Problem:
Output every entry below exactly, without its pictures.

Recorded information:
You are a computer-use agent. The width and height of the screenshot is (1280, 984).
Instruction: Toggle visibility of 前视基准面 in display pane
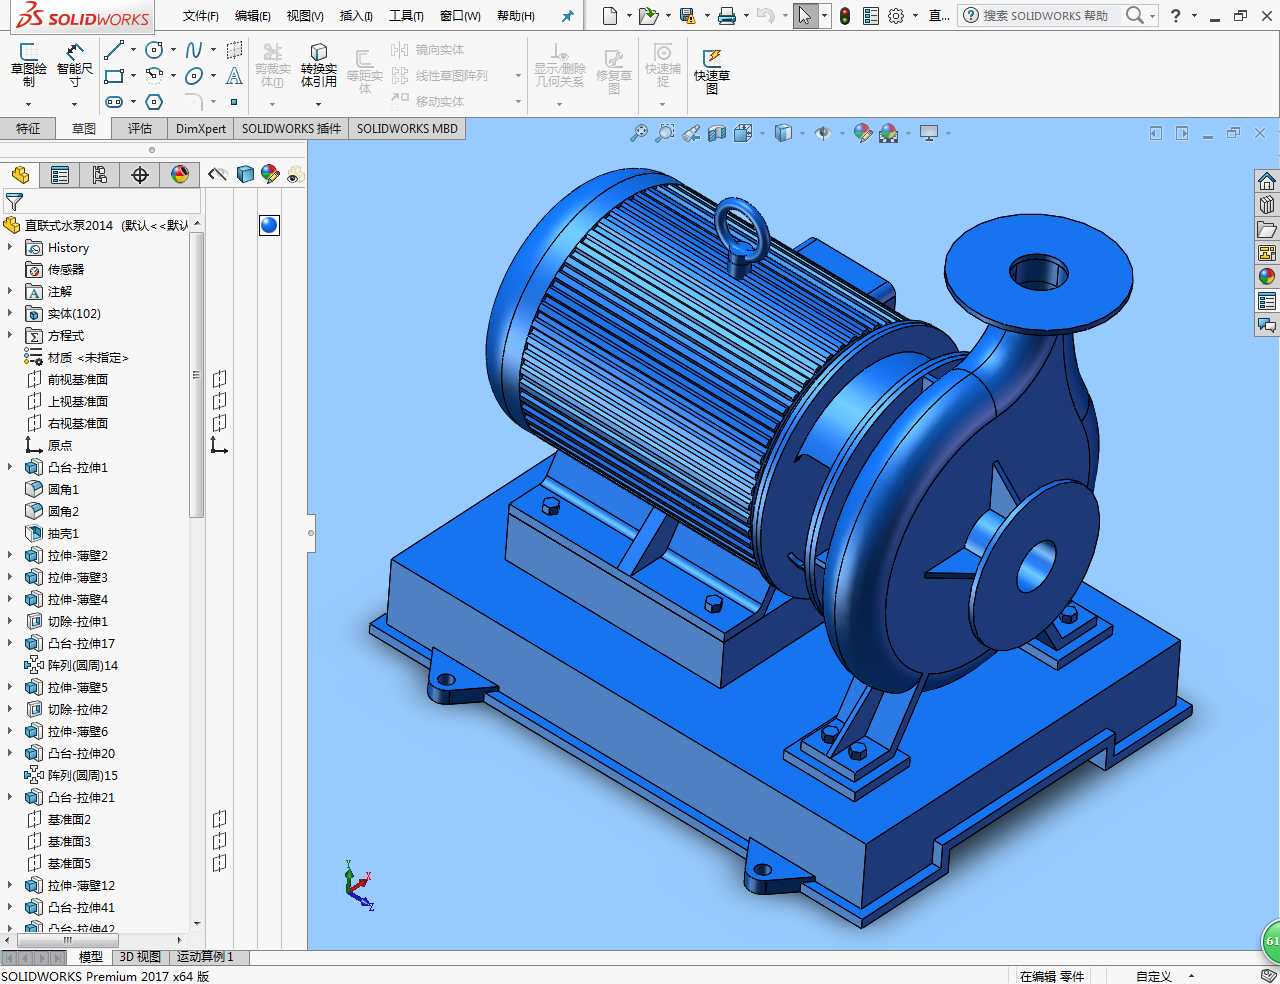pyautogui.click(x=219, y=379)
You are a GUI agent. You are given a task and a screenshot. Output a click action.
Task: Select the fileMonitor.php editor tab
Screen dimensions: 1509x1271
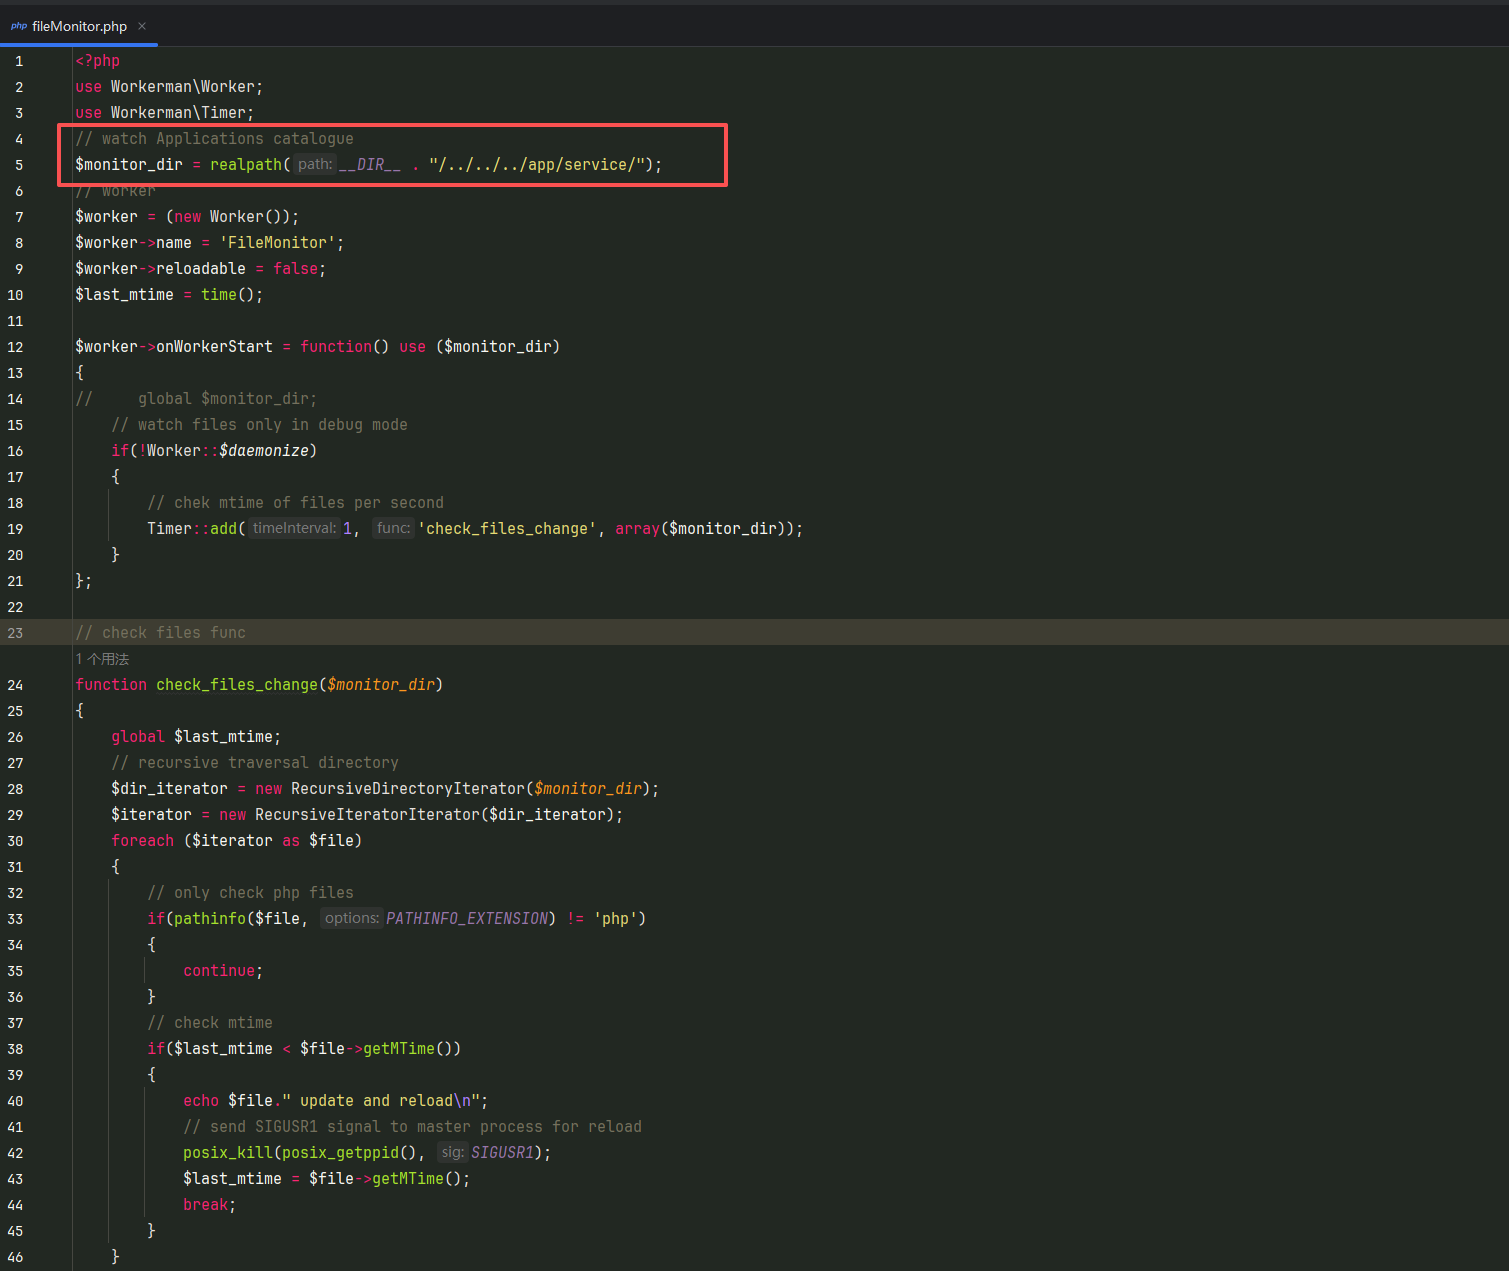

Task output:
You are a computer-use agent. The width and height of the screenshot is (1280, 984).
Instruction: Toggle visibility of 前视基准面 in display pane
pyautogui.click(x=219, y=379)
You are a GUI agent. You are given a task and a screenshot. Output a click action.
Task: Select the fileMonitor.php editor tab
Screen dimensions: 1509x1271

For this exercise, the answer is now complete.